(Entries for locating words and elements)
'''
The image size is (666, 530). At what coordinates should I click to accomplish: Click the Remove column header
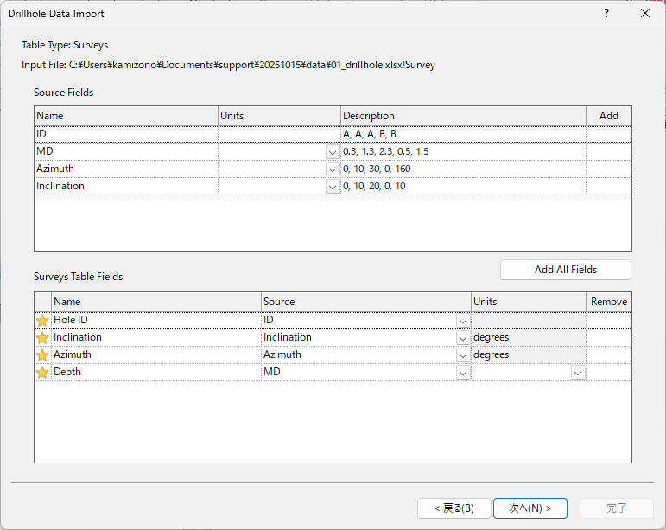point(609,302)
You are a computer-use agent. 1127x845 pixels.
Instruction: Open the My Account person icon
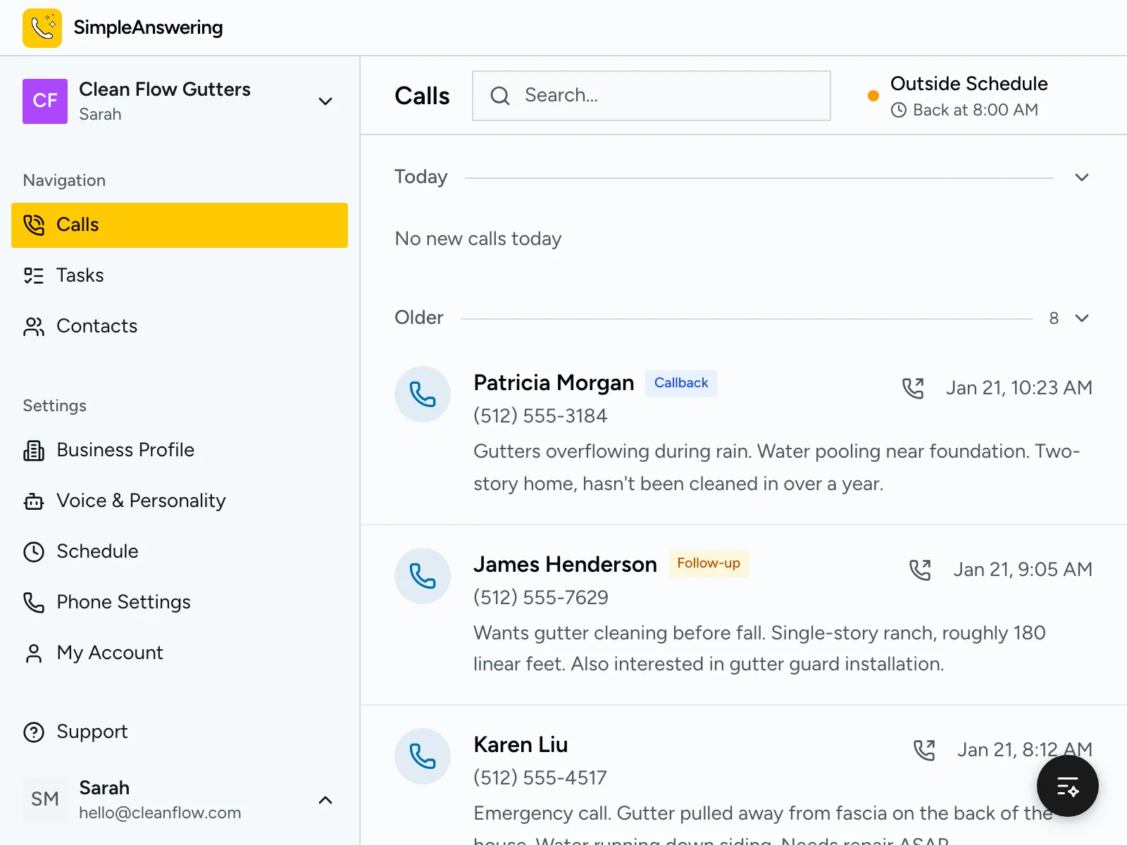tap(34, 653)
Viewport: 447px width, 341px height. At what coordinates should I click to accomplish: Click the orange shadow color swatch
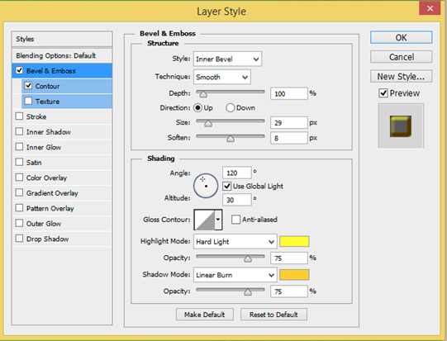click(294, 275)
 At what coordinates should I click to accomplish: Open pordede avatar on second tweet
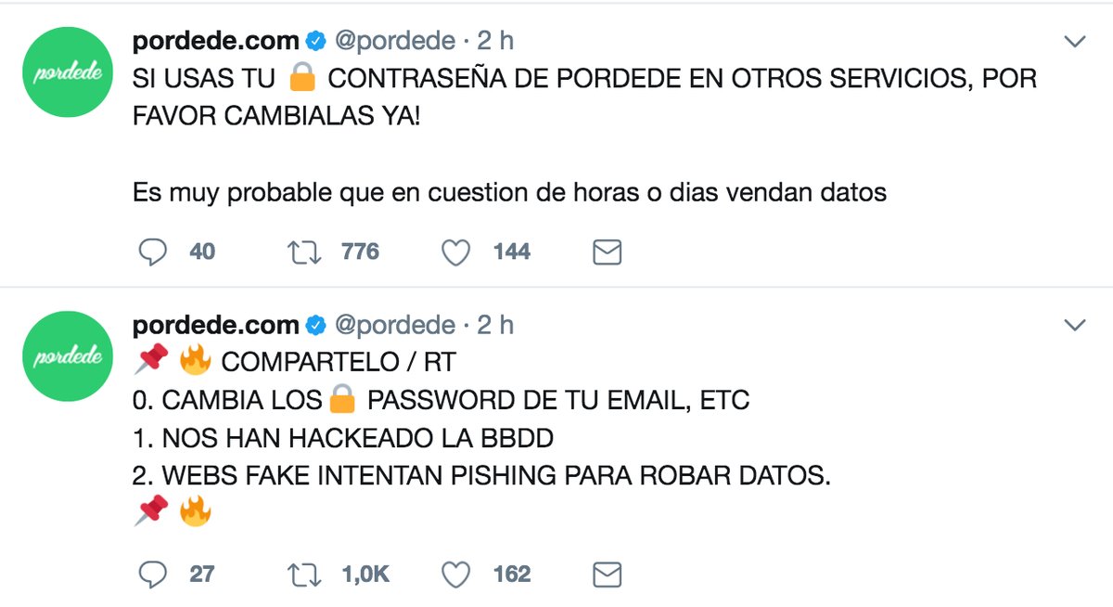[65, 356]
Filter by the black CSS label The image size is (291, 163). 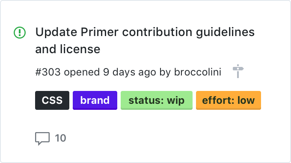pos(52,100)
'''
WHAT YOU HAVE TO DO:
Output the listing as a numbered list, starting at the first line and ending at the line that contains "click(294, 275)", with both ends included and blank lines omitted. Leave the pictures out.

ANSWER TO THIS EXERCISE:
1. The image size is (666, 530). At what coordinates should I click to accomplish: Click the Remove column header
2. point(609,302)
3. You are a computer-use agent. 1127x845 pixels.
4. Instruction: Open the My Account person icon
5. tap(34, 653)
6. Viewport: 447px width, 341px height. At what coordinates should I click to accomplish: Click the orange shadow color swatch
7. click(294, 275)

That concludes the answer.